> _SELECTED EXCERPT_:
◆ ◆ ◆ ◆ ◆ ◆ ◆
Village in Lincolnshire, England

Burton Coggles (full name Burton-le-Coggles from Byrton-en-les-Coggles) is a small village and civil parish in the South Kesteven district of Lincolnshire, England. The population is included in the civil parish of Bitchfield and Bassingthorpe. The village is situated 7 mi south from Grantham, and between the B1176 road and the East Coast Main Line.

==History==
The Grade II listed Anglican parish church is dedicated to St Thomas a Becket. The Diocese of Lincoln refers to it as 'St Thomas of Canterbury'. It has an Early English spire. In 1113, patronage of Burton church was gifted to Crowland Abbey at the start of the rebuild of the abbey following the devastating fire in 1091.

William Ayscough, the Trinity College, Cambridge-educated brother of Hannah Ayscough and uncle of Isaac Newton, was rector of the parish in the 17th century.

Prince Charles and Camilla, The Duchess of Cornwall, visited Burton Coggles on 29 November 2011. The hour-long tour of the village included meeting dignitaries and schoolchildren, and visiting a local public house and farm shop.
◆ ◆ ◆ ◆ ◆ ◆ ◆
> _INPUT DATA_:
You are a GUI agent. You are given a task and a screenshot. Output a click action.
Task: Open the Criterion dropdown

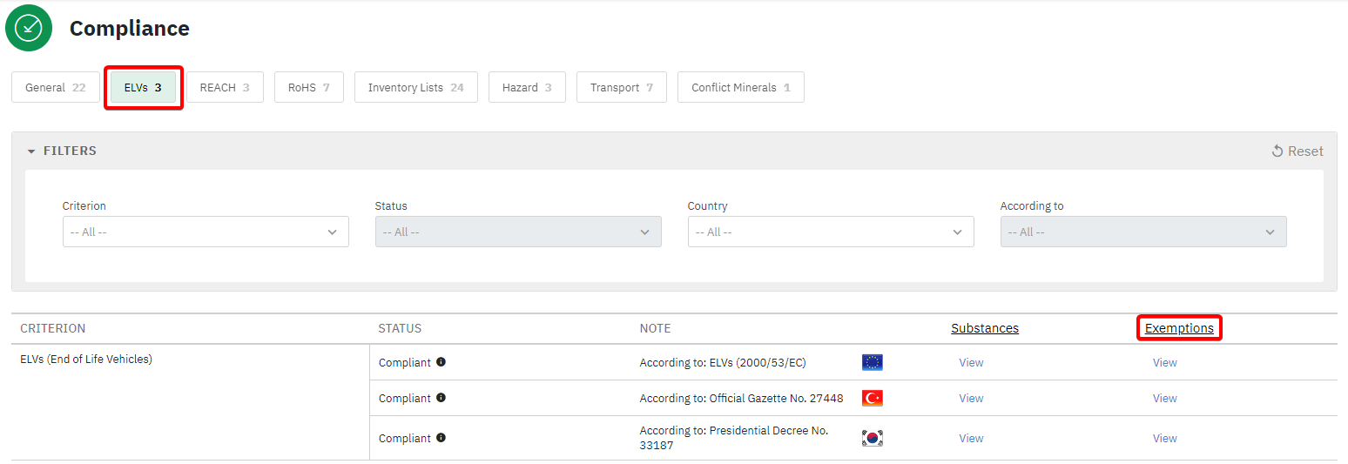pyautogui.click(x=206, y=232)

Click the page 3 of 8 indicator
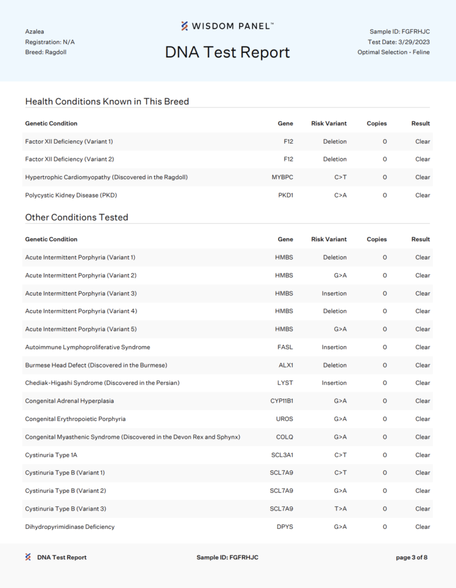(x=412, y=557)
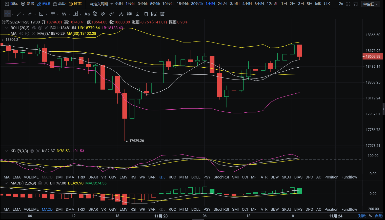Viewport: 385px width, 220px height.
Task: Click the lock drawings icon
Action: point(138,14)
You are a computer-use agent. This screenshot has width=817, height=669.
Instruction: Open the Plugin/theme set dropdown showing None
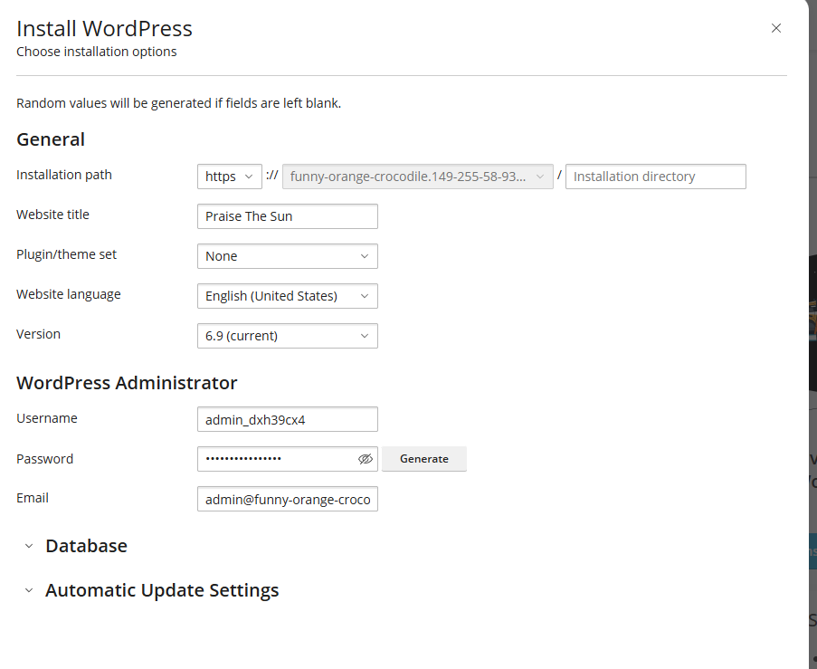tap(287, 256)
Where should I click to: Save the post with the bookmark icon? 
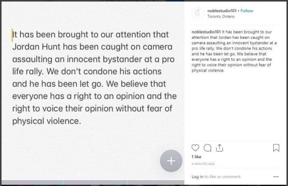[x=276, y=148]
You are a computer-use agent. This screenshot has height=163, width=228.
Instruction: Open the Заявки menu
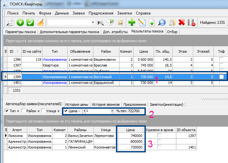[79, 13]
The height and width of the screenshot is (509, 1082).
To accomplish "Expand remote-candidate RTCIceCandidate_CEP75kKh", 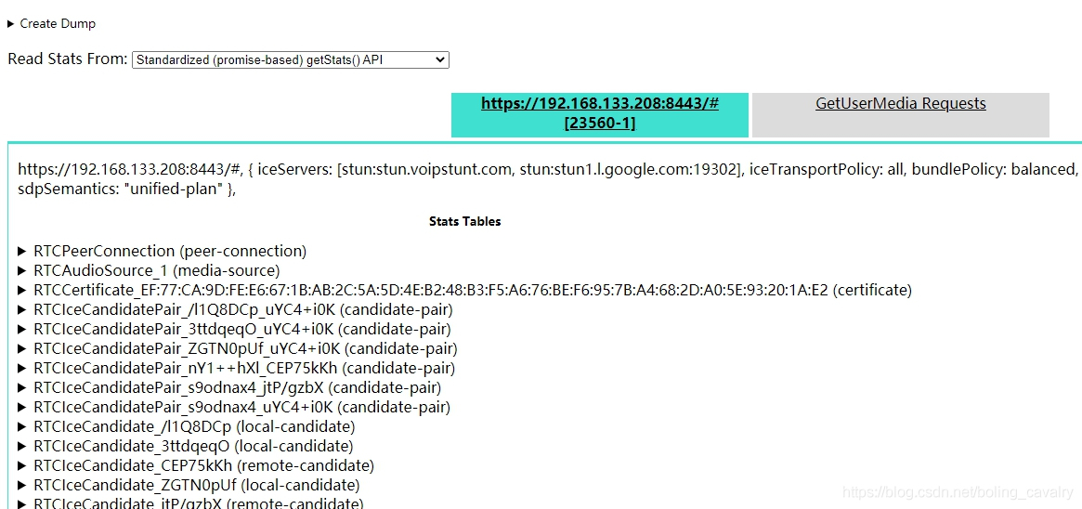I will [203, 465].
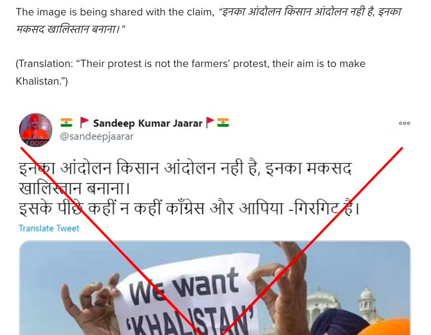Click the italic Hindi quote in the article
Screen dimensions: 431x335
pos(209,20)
◆ ◆ ◆ ◆ ◆ ◆ ◆
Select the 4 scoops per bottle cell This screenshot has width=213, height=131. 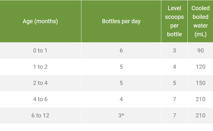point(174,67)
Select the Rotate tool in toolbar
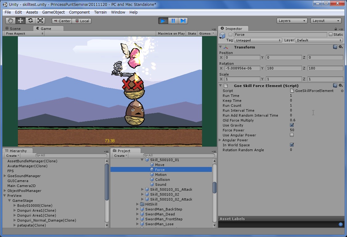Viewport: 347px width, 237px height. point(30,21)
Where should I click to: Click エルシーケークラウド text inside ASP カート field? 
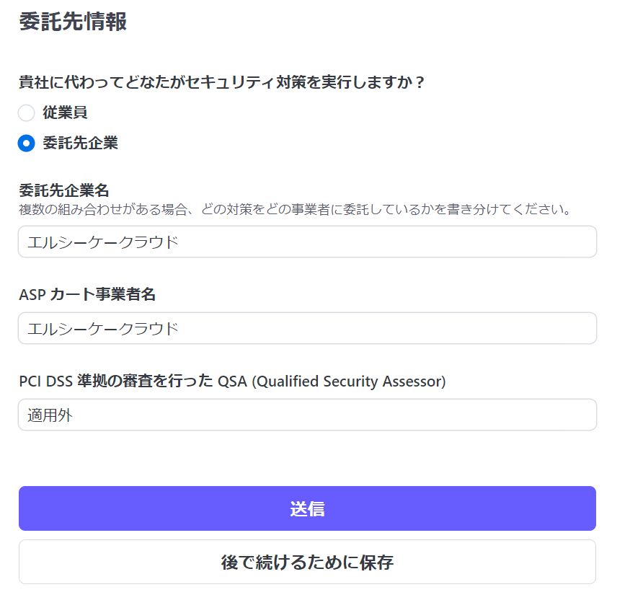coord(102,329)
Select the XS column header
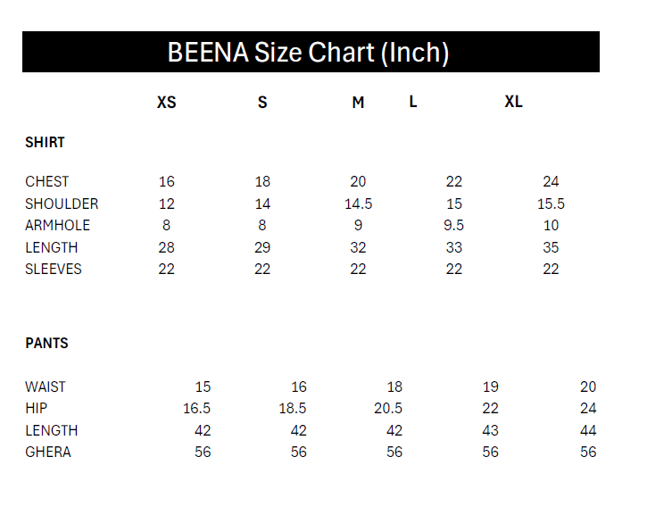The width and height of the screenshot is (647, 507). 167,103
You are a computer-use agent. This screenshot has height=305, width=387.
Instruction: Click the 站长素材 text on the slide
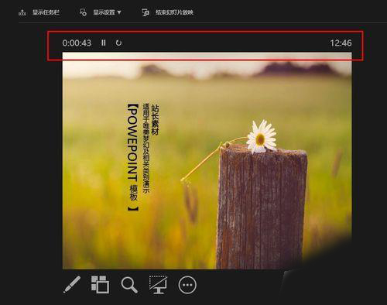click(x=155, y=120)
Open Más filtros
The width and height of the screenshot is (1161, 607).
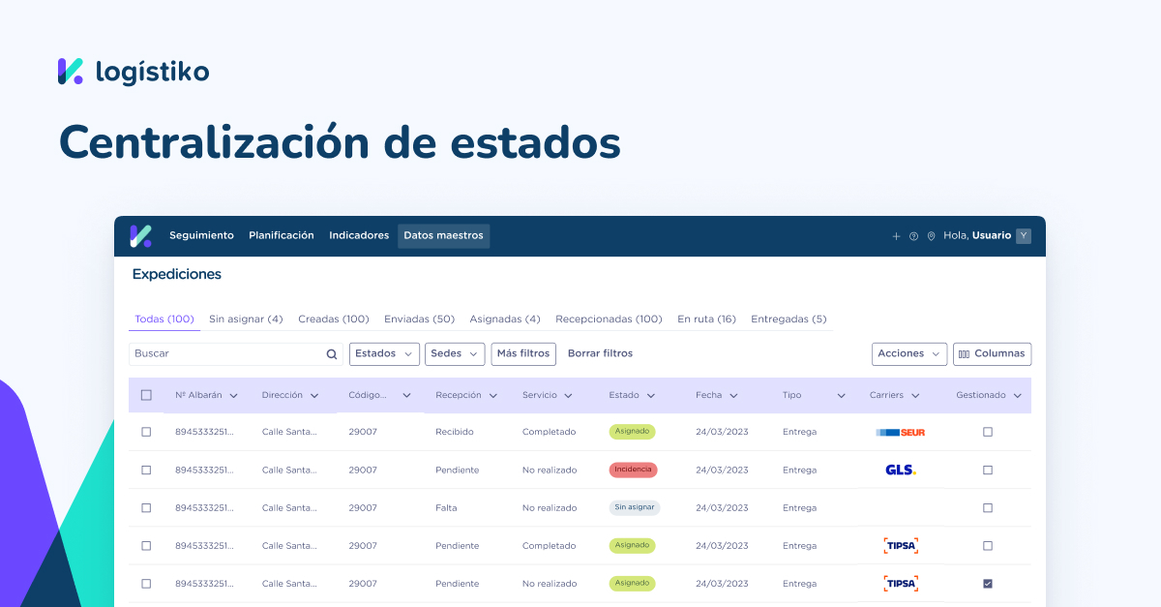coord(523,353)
◆ ◆ ◆ ◆ ◆ ◆ ◆
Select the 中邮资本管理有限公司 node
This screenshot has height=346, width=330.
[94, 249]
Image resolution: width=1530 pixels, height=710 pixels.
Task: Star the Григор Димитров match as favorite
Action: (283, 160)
◆ ◆ ◆ ◆ ◆ ◆ ◆
> _EXERCISE_: Pick up the text about the village of Burton Coggles after its last sentence and continue it. The entries are separate from the text about Burton Coggles.

> _SOLVED PROBLEM_:
==Geography==
The parish boundary extends westwards to include Sleight's Wood on the road Easton Lane (also known as Burton Lane) to Easton. At Burton Rookery, next to the railway, the parish borders Bitchfield and Bassingthorpe and further east, the boundary crosses the River West Glen and the B1176. At Colley Holts, it meets the parish of Irnham. Further south it meets the parish of Corby Glen, which is close to the south of village. The boundary passes close to Corby Birkholme, and near to the A151, at Little Osgrove Wood (in Corby Glen), it meets Colsterworth parish. Slightly further north, on the edge of Easton Wood, the boundary meets Easton.

==Community==
Until recently the village retained a post office on Post Office Lane. The village public house is the Cholmeley Arms. There is a small village hall. Other local services are in Corby Glen.

The ecclesiastical parish is part of The North Beltisloe Group of the Deanery of Beltisloe in the Diocese of Lincoln. From 2006 to 2010 the incumbent was Rev Richard Ireson.